(Beginning of Information shown)

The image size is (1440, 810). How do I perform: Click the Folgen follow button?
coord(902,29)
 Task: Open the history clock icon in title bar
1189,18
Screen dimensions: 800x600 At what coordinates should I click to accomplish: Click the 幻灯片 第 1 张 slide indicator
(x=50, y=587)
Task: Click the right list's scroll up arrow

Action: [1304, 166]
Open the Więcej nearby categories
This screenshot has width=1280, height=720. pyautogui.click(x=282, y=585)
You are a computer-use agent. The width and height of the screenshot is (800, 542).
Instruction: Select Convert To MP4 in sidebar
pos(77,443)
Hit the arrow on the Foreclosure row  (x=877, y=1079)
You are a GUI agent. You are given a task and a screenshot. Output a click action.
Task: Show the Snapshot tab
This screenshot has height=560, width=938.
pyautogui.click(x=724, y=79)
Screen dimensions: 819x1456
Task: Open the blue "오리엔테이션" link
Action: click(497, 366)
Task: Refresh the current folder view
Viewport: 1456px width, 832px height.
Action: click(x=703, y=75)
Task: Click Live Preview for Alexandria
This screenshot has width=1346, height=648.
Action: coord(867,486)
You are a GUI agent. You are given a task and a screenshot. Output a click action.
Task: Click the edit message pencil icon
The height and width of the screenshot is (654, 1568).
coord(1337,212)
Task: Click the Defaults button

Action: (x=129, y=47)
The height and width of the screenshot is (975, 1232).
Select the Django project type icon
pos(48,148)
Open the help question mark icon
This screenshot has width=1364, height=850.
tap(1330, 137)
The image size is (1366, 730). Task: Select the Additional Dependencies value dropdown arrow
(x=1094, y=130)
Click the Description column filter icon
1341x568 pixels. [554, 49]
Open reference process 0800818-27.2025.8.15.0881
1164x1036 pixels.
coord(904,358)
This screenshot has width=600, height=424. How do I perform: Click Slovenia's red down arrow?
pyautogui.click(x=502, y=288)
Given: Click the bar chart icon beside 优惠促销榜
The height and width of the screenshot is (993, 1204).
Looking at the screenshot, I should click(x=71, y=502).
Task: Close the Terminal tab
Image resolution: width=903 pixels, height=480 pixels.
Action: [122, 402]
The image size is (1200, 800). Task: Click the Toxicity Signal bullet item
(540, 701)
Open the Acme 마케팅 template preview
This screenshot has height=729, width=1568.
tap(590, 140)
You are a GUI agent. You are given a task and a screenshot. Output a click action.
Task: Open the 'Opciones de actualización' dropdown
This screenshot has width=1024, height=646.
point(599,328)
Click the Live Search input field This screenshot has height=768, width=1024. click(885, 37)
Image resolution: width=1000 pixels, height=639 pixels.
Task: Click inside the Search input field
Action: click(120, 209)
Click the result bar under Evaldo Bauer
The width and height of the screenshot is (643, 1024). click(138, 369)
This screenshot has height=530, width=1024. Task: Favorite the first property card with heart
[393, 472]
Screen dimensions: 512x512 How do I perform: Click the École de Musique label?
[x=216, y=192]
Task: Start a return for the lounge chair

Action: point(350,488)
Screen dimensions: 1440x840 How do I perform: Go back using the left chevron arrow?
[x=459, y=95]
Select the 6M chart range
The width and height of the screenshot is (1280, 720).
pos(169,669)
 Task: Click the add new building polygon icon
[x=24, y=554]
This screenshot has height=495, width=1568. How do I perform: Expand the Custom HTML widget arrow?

(End of Information shown)

→ Work request
Repeat the lines above exactly.

→ Solution for this problem
The image size is (1440, 810). How do I perform: Click the Folgen follow button?
coord(902,29)
 Task: Open the history clock icon in title bar
1189,18
Screen dimensions: 800x600 At what coordinates should I click to accomplish: Click the 幻灯片 第 1 张 slide indicator
(x=50, y=587)
Task: Click the right list's scroll up arrow

Action: [1304, 166]
Open the Więcej nearby categories
This screenshot has width=1280, height=720. pyautogui.click(x=282, y=585)
You are a computer-use agent. The width and height of the screenshot is (800, 542).
Instruction: Select Convert To MP4 in sidebar
pos(77,443)
Hit the arrow on the Foreclosure row  (x=877, y=1079)
You are a GUI agent. You are given a task and a screenshot. Output a click action.
Task: Show the Snapshot tab
This screenshot has height=560, width=938.
pyautogui.click(x=724, y=79)
Screen dimensions: 819x1456
Task: Open the blue "오리엔테이션" link
Action: click(497, 366)
Task: Refresh the current folder view
Viewport: 1456px width, 832px height.
Action: click(x=703, y=75)
Task: Click Live Preview for Alexandria
This screenshot has width=1346, height=648.
Action: coord(867,486)
You are a GUI agent. You are given a task and a screenshot. Output a click action.
Task: Click the edit message pencil icon
The height and width of the screenshot is (654, 1568).
coord(1337,212)
Task: Click the Defaults button

Action: (x=129, y=47)
The height and width of the screenshot is (975, 1232).
Select the Django project type icon
pos(48,148)
Open the help question mark icon
This screenshot has width=1364, height=850.
tap(1330, 137)
The image size is (1366, 730). Task: Select the Additional Dependencies value dropdown arrow
(x=1094, y=130)
Click the Description column filter icon
1341x568 pixels. [554, 49]
Open reference process 0800818-27.2025.8.15.0881
1164x1036 pixels.
coord(904,358)
This screenshot has width=600, height=424. How do I perform: Click Slovenia's red down arrow?
pyautogui.click(x=502, y=288)
Given: Click the bar chart icon beside 优惠促销榜
The height and width of the screenshot is (993, 1204).
Looking at the screenshot, I should click(x=71, y=502).
Task: Close the Terminal tab
Image resolution: width=903 pixels, height=480 pixels.
Action: [122, 402]
The image size is (1200, 800). Task: Click the Toxicity Signal bullet item
(540, 701)
Open the Acme 마케팅 template preview
This screenshot has height=729, width=1568.
tap(590, 140)
You are a GUI agent. You are given a task and a screenshot. Output a click action.
Task: Open the 'Opciones de actualización' dropdown
This screenshot has width=1024, height=646.
point(599,328)
Click the Live Search input field This screenshot has height=768, width=1024. click(885, 37)
Image resolution: width=1000 pixels, height=639 pixels.
Task: Click inside the Search input field
Action: click(120, 209)
Click the result bar under Evaldo Bauer
The width and height of the screenshot is (643, 1024). click(138, 369)
This screenshot has height=530, width=1024. Task: Favorite the first property card with heart
[393, 472]
Screen dimensions: 512x512 How do I perform: Click the École de Musique label?
[x=216, y=192]
Task: Start a return for the lounge chair

Action: point(350,488)
Screen dimensions: 1440x840 How do I perform: Go back using the left chevron arrow?
[x=459, y=95]
Select the 6M chart range
The width and height of the screenshot is (1280, 720).
pos(169,669)
 Task: Click the add new building polygon icon
[x=24, y=554]
This screenshot has height=495, width=1568. How do I perform: Expand the Custom HTML widget arrow?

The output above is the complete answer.